Some guys never seem to have any problem finding a partner – be it for the night, for a fling, or something more long term. They have a certain charm, a way with people, that makes them easy to relate to, to relate with; that makes people want to be with them. Watching them, the rest of us can feel that we’re standing on the sidelines.
Of course, being a spectator is never as fun as actually playing the game – so here is the roadmap to get you from shy wallflower to easy Lothario!

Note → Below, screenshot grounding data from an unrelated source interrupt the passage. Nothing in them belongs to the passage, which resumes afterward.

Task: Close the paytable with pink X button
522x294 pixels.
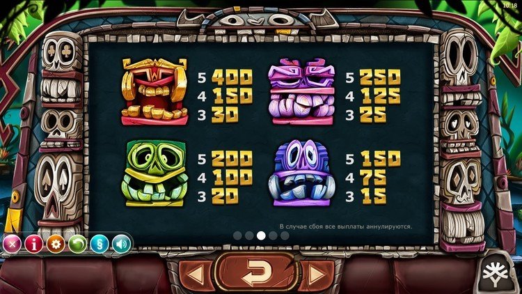Action: point(12,245)

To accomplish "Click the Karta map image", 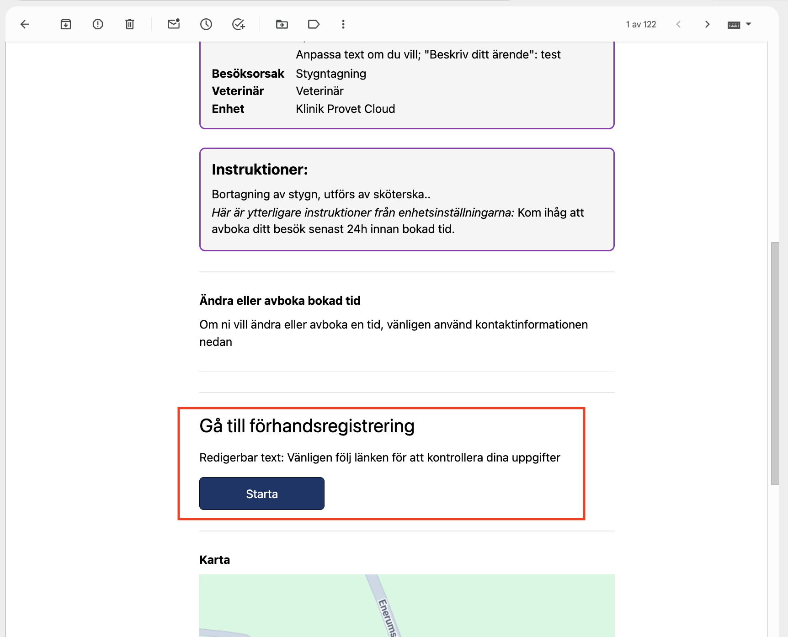I will click(x=407, y=605).
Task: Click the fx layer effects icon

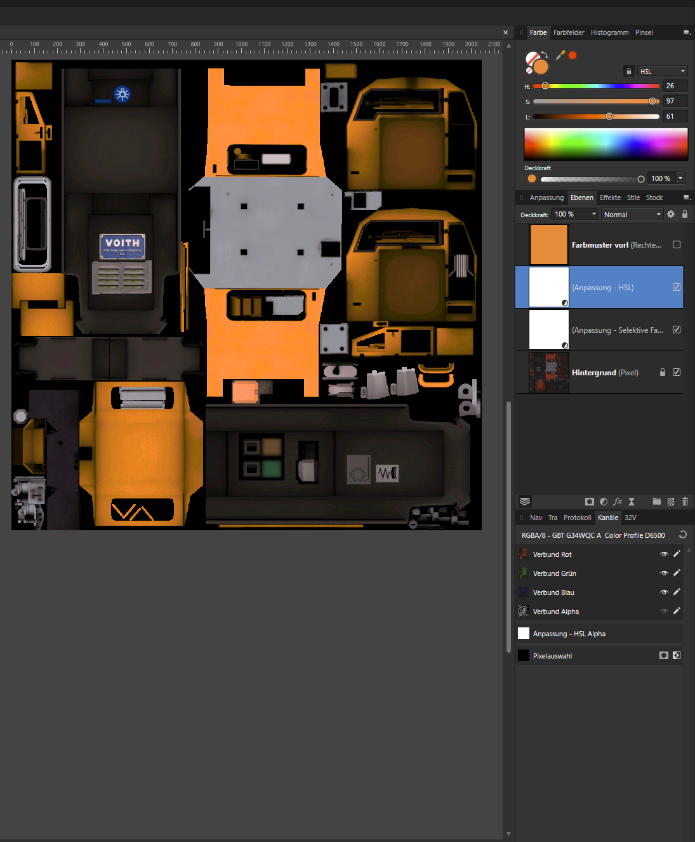Action: [618, 502]
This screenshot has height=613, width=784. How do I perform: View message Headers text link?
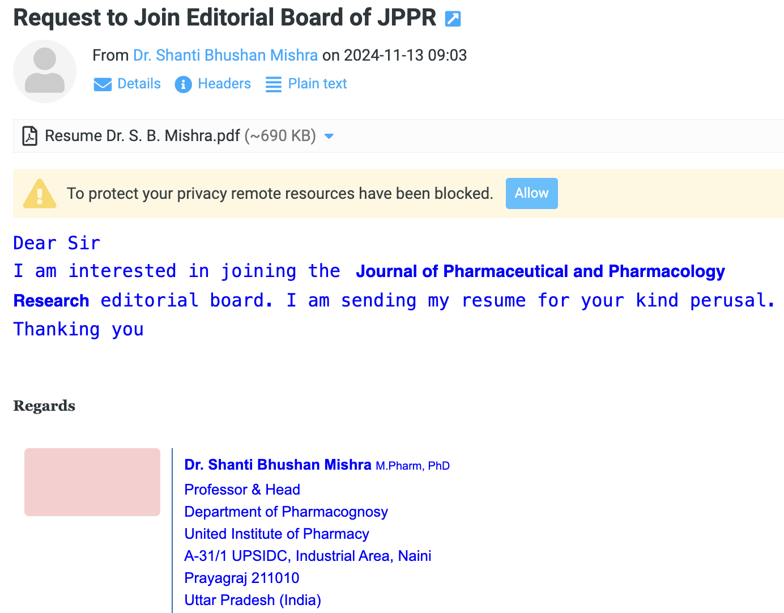(224, 84)
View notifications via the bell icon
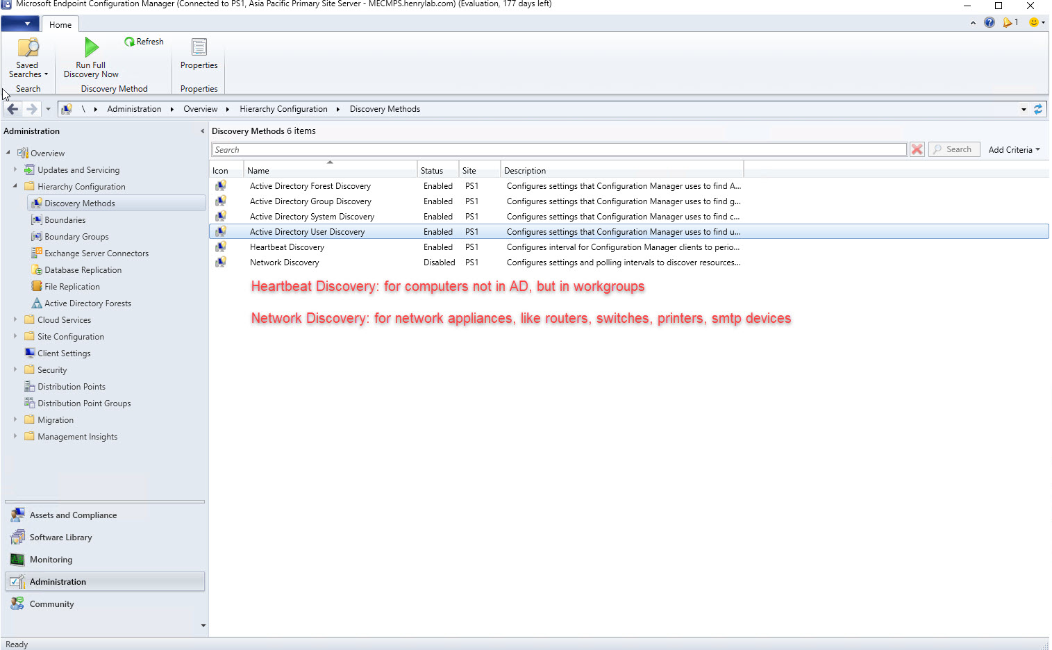The width and height of the screenshot is (1052, 650). tap(1009, 22)
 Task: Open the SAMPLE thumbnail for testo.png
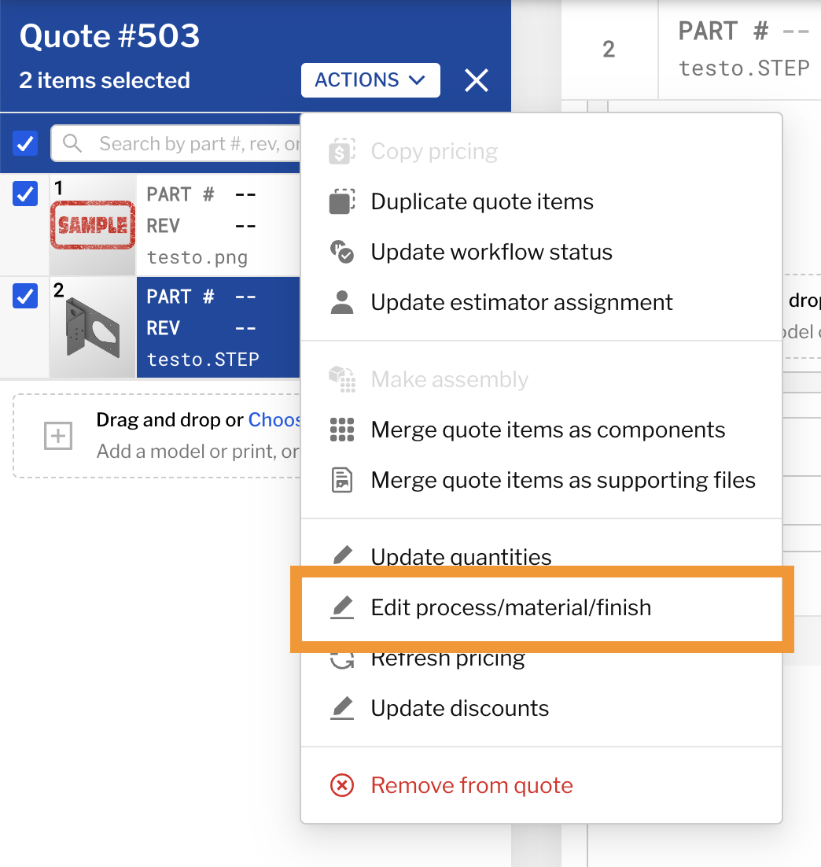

Before you see them – what to wear?
Of course, the best place to start is before the beginning! If you know you’re going somewhere you might want to pick up, then you need to start out with the right attitude. When it comes to clothing, there are countless pieces of advice, websites and magazines to tell you what’s ‘in’, what’s ‘out’, what colors go with which outfits – but all you really need to know is, wear and outfit that makes you feel sexy, which makes you feel good. If you feel sexy and confident, that sexiness and confidence shines out
When you see them – the eyebrow flash
So – you’re out and you’ve seen someone you like. How do you let them know you’re interested? Even before you say a word, you can signal with your body language. An interesting trick here is to make use of the ‘eyebrow flash’. This is something we all do when we see someone – a friend, a colleague, or just someone we want to talk to – we smile, and very briefly raise our eyebrows. However, if you keep your eyebrows raised just a fraction of a second longer, this becomes a very powerful ‘I want you!’ signal. Combine this with a playful grin and you’re already laying great foundations for taking things further
Now you’re talking – but what to say?
Now you’ve got their attention and you’re in a conversation – things could be heating up! But small talk is one area where lots of people find problems. This is kind of funny, because it can be the easiest thing in the world; all you need to do is ask open questions – that is, questions which aren’t just ‘yes or no’. Become curious about them, about their life. And since you want to get them thinking about the two of you, find questions which will make them think of between-the-sheets action – although no overt dirty talk (yet!)
And while you’re talking – body language
Try a technique known as ‘mirroring’; this is something used very widely in counselling and therapy, as a way of quickly building a connection. If you look at good friends or partners, you’ll see they do this automatically; it’s one way that humans subconsciously signal to each other that we’re similar to someone and that we like them. So, as you talk, see if you can match your partner’s posture – not exact copying, but a kind of body-echoing. They won’t notice, but under the radar you’ll be sending a signal that you like them, and that they should like you, too.
Sealing the deal with a touch of class
So the conversation is going well and you’re easily mirroring each other’s body language – but that can mean you’re just going to be friends, right? The way to move beyond that is to use a few light touches – simply punctuating a conversation with a light touch on the shoulder or arm sends a powerful subconscious ‘I want you’ signal.